Summary
- EUISS argues that energy availability, price, grid capacity, and import dependence are becoming constraints on Europe’s AI ambitions.
- European data-centre electricity consumption is projected to rise sharply as the EU simultaneously backs new AI Factories and Gigafactories.
- Matching flexible compute with renewable-rich regions could reduce grid pressure and make location policy part of Europe’s AI strategy.
The European Union Institute for Security Studies has warned that Europe’s ambitions to expand artificial-intelligence computing are becoming inseparable from energy security, as new data centres compete for grid capacity in a region where electricity is relatively expensive and parts of the power system are already constrained.
A new EUISS brief argues that the United States, China, and Gulf states enter the AI infrastructure race with different combinations of cheaper energy, faster infrastructure development, or large domestic resources, while the EU faces higher prices, congested grids, and continuing exposure to imported fossil fuels.
Those disadvantages arrive just as European policy is trying to expand domestic computing capacity.

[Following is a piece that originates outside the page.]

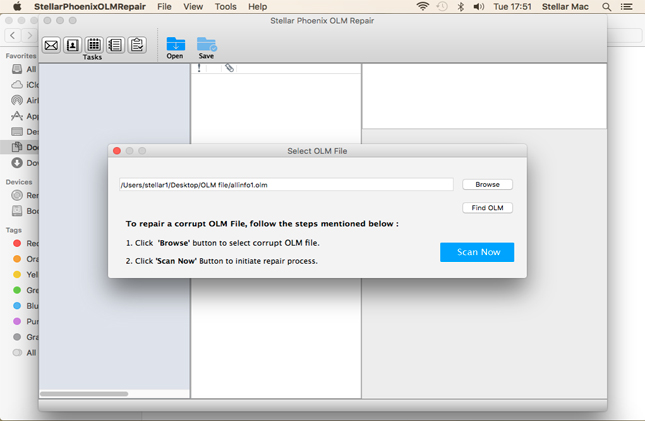Open the Tools menu
645x421 pixels.
point(225,7)
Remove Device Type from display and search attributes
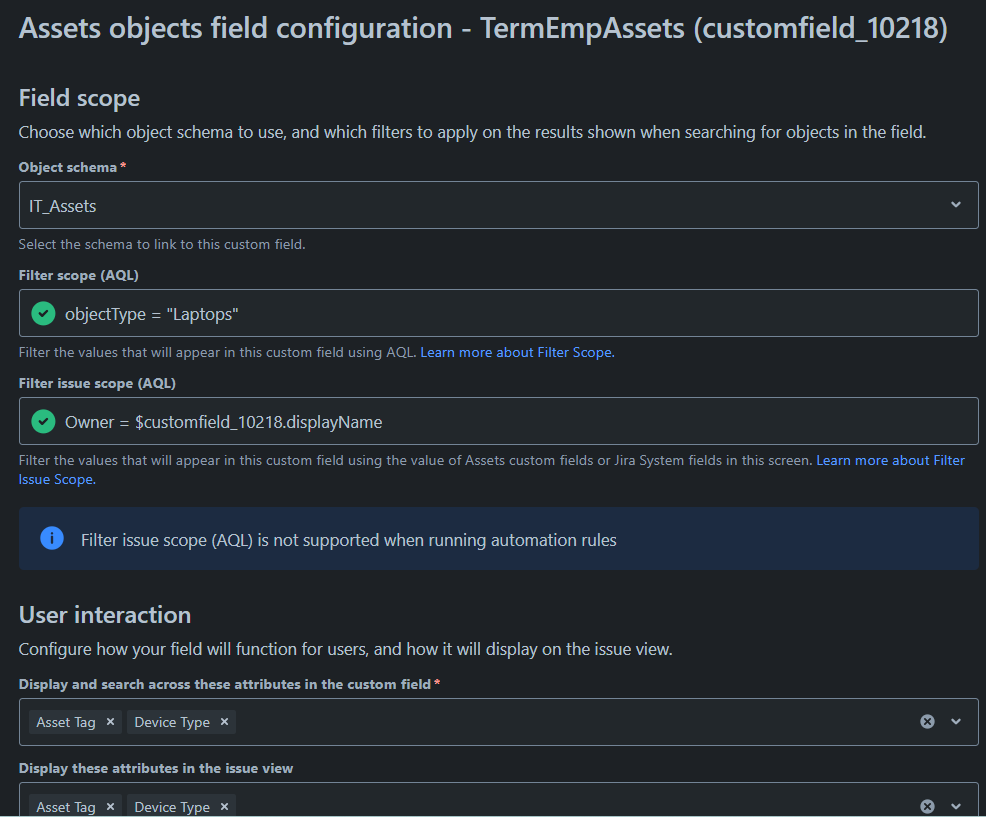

The EU has been rolling out AI Factories around existing supercomputing sites and in July launched a procurement process for as many as seven AI Gigafactories, with up to €10 billion in public support intended to unlock at least €20 billion of additional private investment.
The compute plan cannot be separated from electricity planning because the proposed facilities are unusually concentrated loads. The International Energy Agency expects European data-centre electricity consumption to rise by more than 45 terawatt-hours between 2024 and 2030, an increase of around 70%, even though growth in the United States and China is projected to be substantially larger.
Compute capacity follows available power
The conventional technology-policy response has been to treat access to advanced chips and capital as the main constraints on European AI. Those remain important, but processors become useful computing capacity only once sites can secure enough electricity, transformers, substations, network connections, cooling infrastructure, and backup systems to operate them.
That is already changing where developers look for land. Existing grid connections have turned energy companies such as RWE into prospective data-centre developers, while regions with renewable generation and available transmission capacity have gained an advantage over traditional metropolitan clusters.
The mismatch between technology and energy development timescales makes the problem harder. Computing equipment can be ordered and a data-centre shell constructed relatively quickly, whereas transmission lines, substations, generation projects, and grid reinforcements can spend years in planning, permitting, and construction.
The IEA has noted that tightening supplies of transformers and other electrical equipment are already joining chip availability and planning approvals as constraints on data-centre growth. Europe therefore risks announcing compute capacity that cannot be connected on the timetable assumed by technology programmes unless energy infrastructure is considered when locations are selected.
EUISS proposes treating geography as part of the solution. Rather than allowing every large AI facility to compete for capacity in already congested areas, policymakers could steer projects towards regions with surplus or frequently curtailed renewable electricity, while encouraging workloads capable of changing consumption in response to conditions on the grid.
Not every AI workload needs constant power
A data centre is often described as though it were one continuous block of demand, yet workloads differ. Some online services need to respond instantly and operate with little freedom to move consumption, while training jobs, batch processing, and other computational work can offer more flexibility over when or where they run.
Using that flexibility would require operators and AI infrastructure programmes to interact with electricity markets more actively. Compute could be scheduled around periods of abundant wind or solar generation, while incentives could reward facilities capable of reducing or shifting non-urgent workloads when local grids are under stress.
The concept fits with Europe’s interest in reducing renewable curtailment, where electricity that could have been generated is wasted because the grid cannot transport or absorb it. A sufficiently flexible data-centre load situated in the right part of the network could consume some of that surplus rather than merely adding another inflexible demand centre.
There are limits. AI facilities require reliable power as well as cheap power, fibre connectivity still affects location decisions, and the processors inside expensive computing clusters are valuable enough that operators have strong financial incentives to keep them busy. Moving workloads also depends on software architecture, contracts, data residency, and latency requirements.
Europe’s current compute programme is nevertheless large enough that ignoring those constraints would simply transfer part of the AI-sovereignty problem from technology policy into electricity infrastructure. The EU has already moved from diagnosing its compute gap towards funding physical capacity; where that capacity is built now affects grid investment, industrial geography, and the eventual operating cost of European AI.
Energy dependence adds a further strategic complication. Nearly half of EU electricity generation came from renewable sources in 2025, according to the EUISS brief, but imported fossil fuels — particularly gas — still contribute to system stability. Rapid growth in electricity demand can therefore increase exposure to external energy markets if domestic clean generation and networks do not expand alongside it.
Europe’s AI strategy consequently has two infrastructure programmes moving at different speeds. Governments can subsidise accelerators and announce Gigafactories relatively quickly, while power systems respond much more slowly. Their alignment will determine whether new European compute becomes productive capacity or joins the queue of digital projects waiting for a grid connection.